Solo soy un alma más en este mundo, otro individuo que lucha por su supervivencia, que va obteniendo puntos y descubriendo nuevos sentimientos. Que descubre que hay baches y que te puedes tropezar y caer, para luego levantarte. Pero a pesar de todo ésto, me considero diferente. Y.. ¿sabes qué? Me gusta.
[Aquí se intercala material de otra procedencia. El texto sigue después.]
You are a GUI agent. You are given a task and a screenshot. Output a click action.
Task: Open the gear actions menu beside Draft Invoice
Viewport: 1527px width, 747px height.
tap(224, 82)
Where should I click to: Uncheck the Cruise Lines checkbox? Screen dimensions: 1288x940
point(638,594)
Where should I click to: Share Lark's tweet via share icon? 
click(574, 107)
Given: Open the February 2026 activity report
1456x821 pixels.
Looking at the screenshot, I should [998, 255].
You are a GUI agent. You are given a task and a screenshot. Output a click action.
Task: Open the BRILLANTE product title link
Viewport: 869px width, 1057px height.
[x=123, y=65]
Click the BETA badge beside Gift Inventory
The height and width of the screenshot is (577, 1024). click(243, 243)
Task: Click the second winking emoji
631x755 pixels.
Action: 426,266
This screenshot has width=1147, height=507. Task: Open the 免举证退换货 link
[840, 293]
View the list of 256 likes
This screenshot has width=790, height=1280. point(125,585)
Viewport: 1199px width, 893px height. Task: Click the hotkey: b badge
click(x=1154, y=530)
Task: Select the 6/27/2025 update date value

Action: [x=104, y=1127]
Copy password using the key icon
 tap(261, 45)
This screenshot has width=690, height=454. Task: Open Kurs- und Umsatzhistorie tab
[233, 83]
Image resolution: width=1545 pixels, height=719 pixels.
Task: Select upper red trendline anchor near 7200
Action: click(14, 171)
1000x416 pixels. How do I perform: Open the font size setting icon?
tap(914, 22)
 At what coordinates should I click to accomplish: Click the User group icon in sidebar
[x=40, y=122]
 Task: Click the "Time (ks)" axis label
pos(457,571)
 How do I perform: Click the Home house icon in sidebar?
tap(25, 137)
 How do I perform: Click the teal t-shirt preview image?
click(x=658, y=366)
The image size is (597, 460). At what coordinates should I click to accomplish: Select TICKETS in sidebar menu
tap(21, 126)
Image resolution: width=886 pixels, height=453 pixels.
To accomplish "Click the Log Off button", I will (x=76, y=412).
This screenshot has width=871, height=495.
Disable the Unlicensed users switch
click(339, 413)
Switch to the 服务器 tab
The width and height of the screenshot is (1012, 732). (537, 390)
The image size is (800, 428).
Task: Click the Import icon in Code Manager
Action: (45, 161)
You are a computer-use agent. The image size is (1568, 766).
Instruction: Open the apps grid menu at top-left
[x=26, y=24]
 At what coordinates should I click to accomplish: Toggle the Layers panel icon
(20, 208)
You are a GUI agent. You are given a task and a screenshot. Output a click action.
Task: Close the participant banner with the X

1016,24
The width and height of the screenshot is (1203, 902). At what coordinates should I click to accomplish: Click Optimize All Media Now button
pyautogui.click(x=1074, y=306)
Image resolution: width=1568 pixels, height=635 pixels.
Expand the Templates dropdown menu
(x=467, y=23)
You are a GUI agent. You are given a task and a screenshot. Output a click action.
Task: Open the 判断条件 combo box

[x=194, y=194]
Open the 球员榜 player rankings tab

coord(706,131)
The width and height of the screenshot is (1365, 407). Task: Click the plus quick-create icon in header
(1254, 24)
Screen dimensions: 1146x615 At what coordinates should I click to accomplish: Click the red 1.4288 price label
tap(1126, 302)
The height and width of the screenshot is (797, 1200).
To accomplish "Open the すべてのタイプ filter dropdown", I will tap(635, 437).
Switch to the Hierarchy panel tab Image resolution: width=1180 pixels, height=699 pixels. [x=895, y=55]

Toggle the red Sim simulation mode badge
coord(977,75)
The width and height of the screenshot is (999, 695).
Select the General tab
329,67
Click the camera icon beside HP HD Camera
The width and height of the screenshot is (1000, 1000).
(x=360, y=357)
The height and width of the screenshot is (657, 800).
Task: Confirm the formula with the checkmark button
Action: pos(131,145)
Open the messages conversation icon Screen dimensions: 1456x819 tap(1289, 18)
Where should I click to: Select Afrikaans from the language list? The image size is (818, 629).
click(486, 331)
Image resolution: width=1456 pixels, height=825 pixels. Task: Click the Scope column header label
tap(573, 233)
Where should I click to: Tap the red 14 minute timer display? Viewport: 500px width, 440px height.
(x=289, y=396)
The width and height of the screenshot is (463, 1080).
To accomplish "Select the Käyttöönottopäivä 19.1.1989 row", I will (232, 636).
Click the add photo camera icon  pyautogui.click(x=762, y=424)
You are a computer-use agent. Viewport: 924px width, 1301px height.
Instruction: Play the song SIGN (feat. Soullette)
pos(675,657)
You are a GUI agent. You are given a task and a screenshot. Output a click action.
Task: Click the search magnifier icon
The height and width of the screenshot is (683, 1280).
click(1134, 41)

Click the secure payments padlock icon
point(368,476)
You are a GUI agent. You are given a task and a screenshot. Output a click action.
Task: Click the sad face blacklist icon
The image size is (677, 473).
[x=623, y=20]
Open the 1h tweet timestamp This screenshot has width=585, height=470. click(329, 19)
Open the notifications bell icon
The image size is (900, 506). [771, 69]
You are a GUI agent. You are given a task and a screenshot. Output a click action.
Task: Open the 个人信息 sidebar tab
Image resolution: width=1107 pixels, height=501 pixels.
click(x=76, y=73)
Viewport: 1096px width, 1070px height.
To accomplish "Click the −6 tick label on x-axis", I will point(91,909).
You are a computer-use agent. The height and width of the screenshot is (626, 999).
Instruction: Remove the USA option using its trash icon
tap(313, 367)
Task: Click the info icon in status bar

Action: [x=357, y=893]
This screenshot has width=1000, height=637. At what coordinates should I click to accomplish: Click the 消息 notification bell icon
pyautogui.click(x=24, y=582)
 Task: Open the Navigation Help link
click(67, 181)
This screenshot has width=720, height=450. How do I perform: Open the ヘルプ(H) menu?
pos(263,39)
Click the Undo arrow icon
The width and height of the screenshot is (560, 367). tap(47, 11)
viernes, 9 de noviembre de 2012
La condena del tiempo en que vivimos.
El alma se me escapa entre suspiros cada vez que llega la noche. La noche, oscura y fría como la vida misma. Agonizante en todos los sentidos. Dueña de mis anhelos y mis ambiciones más escudriñadas. La muerte en vida, lo llaman. Algunos dicen que es como una pesadilla sigilosa que se esconde en los lugares más recónditos de tu cabeza. La soledad me abruma cada vez que observo con atención al exterior a través de mi ventana, con curiosidad, yacente y cuestionándome una y otra vez el por qué de mi existencia. Dicen que siempre hay alguien que te inquiere, que te busca entre la multitud tratando de divisarte. Tantas cosas dicen que ya mi mente inocente no concibe ninguna de esas ideas. Tan joven y tan poco cree en la vida. Se supone que es una época de jolgorio, de diversión. ¿Por qué he de preguntarme tanto y a la vez tan poco? ¿Por qué he de tratar de entender las cosas en vez de verlas tal y como son? Las horas se convierten tan sólo en suspiros que aguardar, y cada segundo se vuelve un mal trago incapaz de verse ahogado y acabado en sí mismo. Una sonrisa que perdió su esencia es lo único que soy capaz de mantener ahora que soy consciente de que no estás aquí conmigo. ¿Por qué? ¿Por qué es tan cruel el destino que ha de vernos separados? ¿Es acaso un vestigio de que estoy maldita? Se habla de maldiciones.. ¡Pues maldigo yo al azar por ser tan poco generoso con aquellos que somos bondadosos y símbolos de buena voluntad! ¡Condenados súbditos de mi fatalidad! Yo que no he hecho ni deseado el mal a nadie, ¿acaso merezco ser tan desdichada? Es cruel la vida, como vida misma que es, como también es cruel el sino que me mantiene alejada de ti. ¡Maldito sea el día en el que nuestros caminos decidieron verse unidos! Ahora soy una mala víctima de esta tortura, punzante como un cuchillo que atraviesa mi corazón delirante. No es más dolor el que pueda sentir cuando siento que no te tengo, porque si te tuviera.. ¡Ay, del día en que te tenga entre mis brazos! Dejaré de ser desdichada y cesará al fin esta penumbra. Todo este odio, todo este mal dejará de ser mío. Pero para ello he de aguardar y seguir viviendo esta disputa con el espacio y con el tiempo, rogando por que cada día se haga menos eterno hasta que el sino se resigne a darnos un poco del porvenir que tanto ansío.